EXERCISE PROMPT :: Output each record in full, exactly as it stands.

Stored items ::

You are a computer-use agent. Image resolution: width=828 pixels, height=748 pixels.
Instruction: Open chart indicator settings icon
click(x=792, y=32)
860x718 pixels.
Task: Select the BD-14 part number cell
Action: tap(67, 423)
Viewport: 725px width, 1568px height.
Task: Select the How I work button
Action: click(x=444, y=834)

RESULT FOR THIS TASK ::
You are a computer-use agent. Image resolution: width=828 pixels, height=748 pixels.
Instruction: Open chart indicator settings icon
click(x=792, y=32)
860x718 pixels.
Task: Select the BD-14 part number cell
Action: tap(67, 423)
Viewport: 725px width, 1568px height.
Task: Select the How I work button
Action: click(x=444, y=834)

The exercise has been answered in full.